Work required. Set down exactly the lines that run from the one containing "Where should I" to the end of the material below, both included, without pictures.
◇ ◇ ◇
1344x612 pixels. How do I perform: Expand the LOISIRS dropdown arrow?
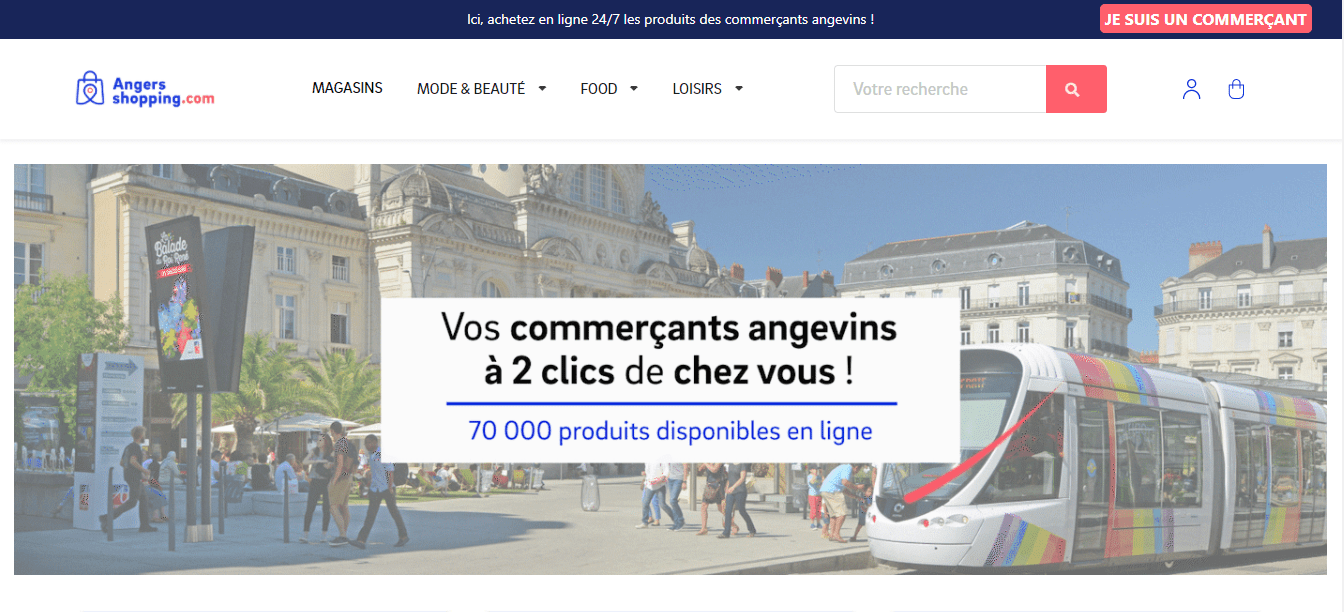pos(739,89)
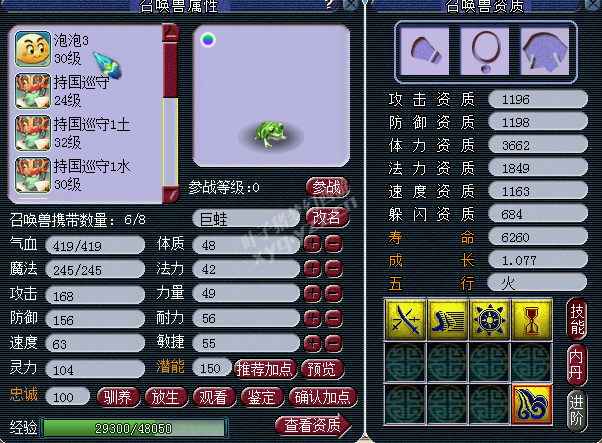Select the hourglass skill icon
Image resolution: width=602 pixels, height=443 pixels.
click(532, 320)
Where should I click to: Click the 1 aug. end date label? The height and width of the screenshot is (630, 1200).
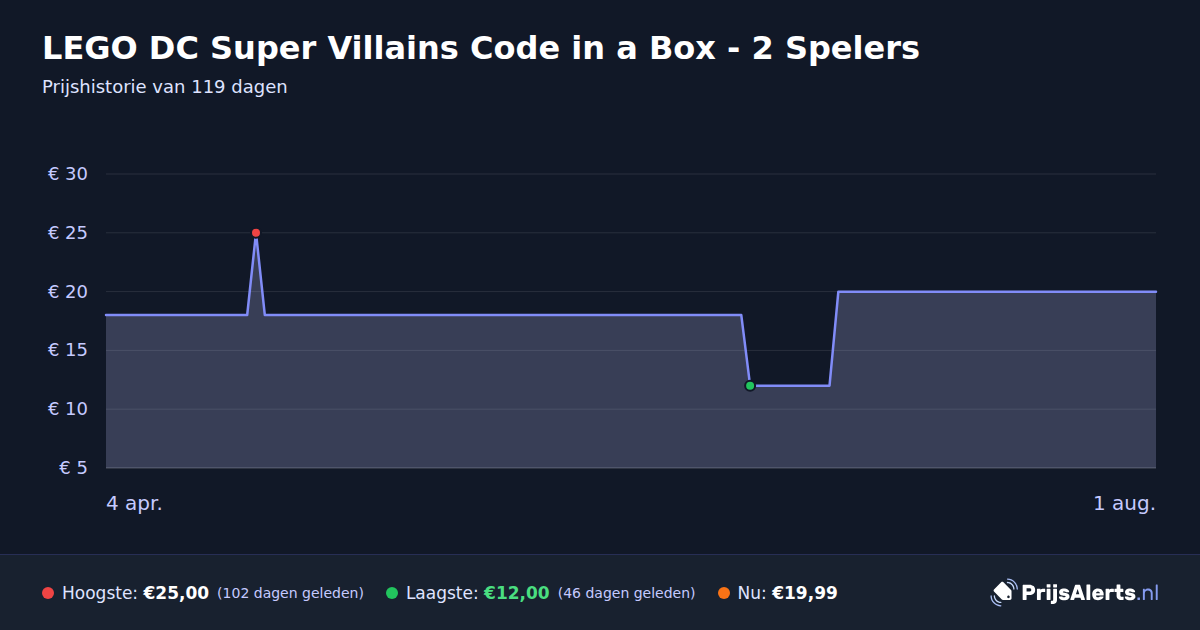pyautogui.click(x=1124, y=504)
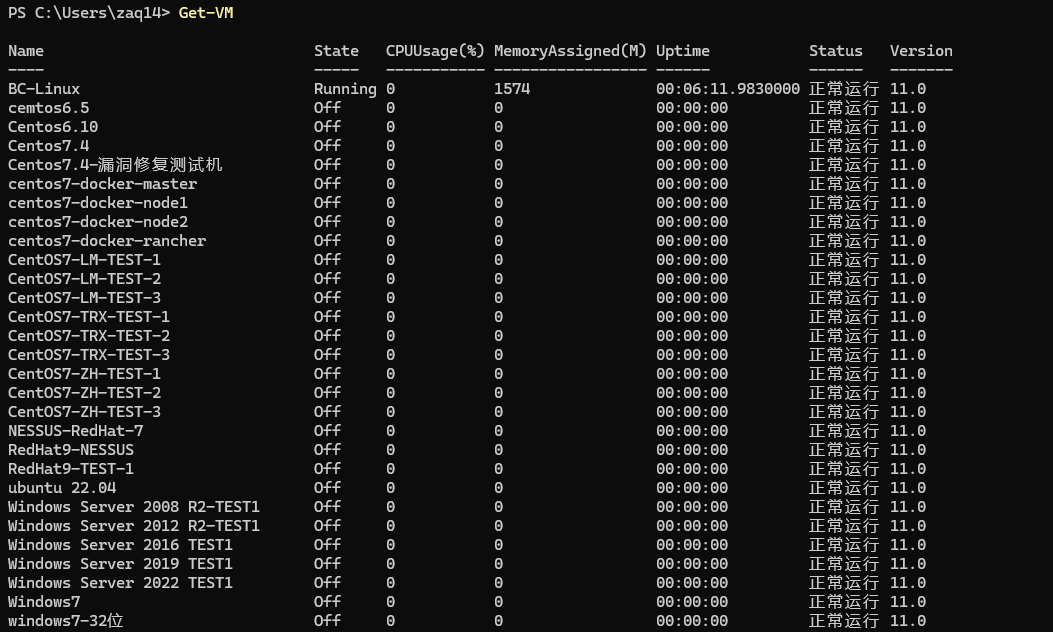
◇ ◇ ◇
Worked solution.
Where should I click to: Click the 1 aug. end date label? The height and width of the screenshot is (630, 1200).
pyautogui.click(x=1124, y=504)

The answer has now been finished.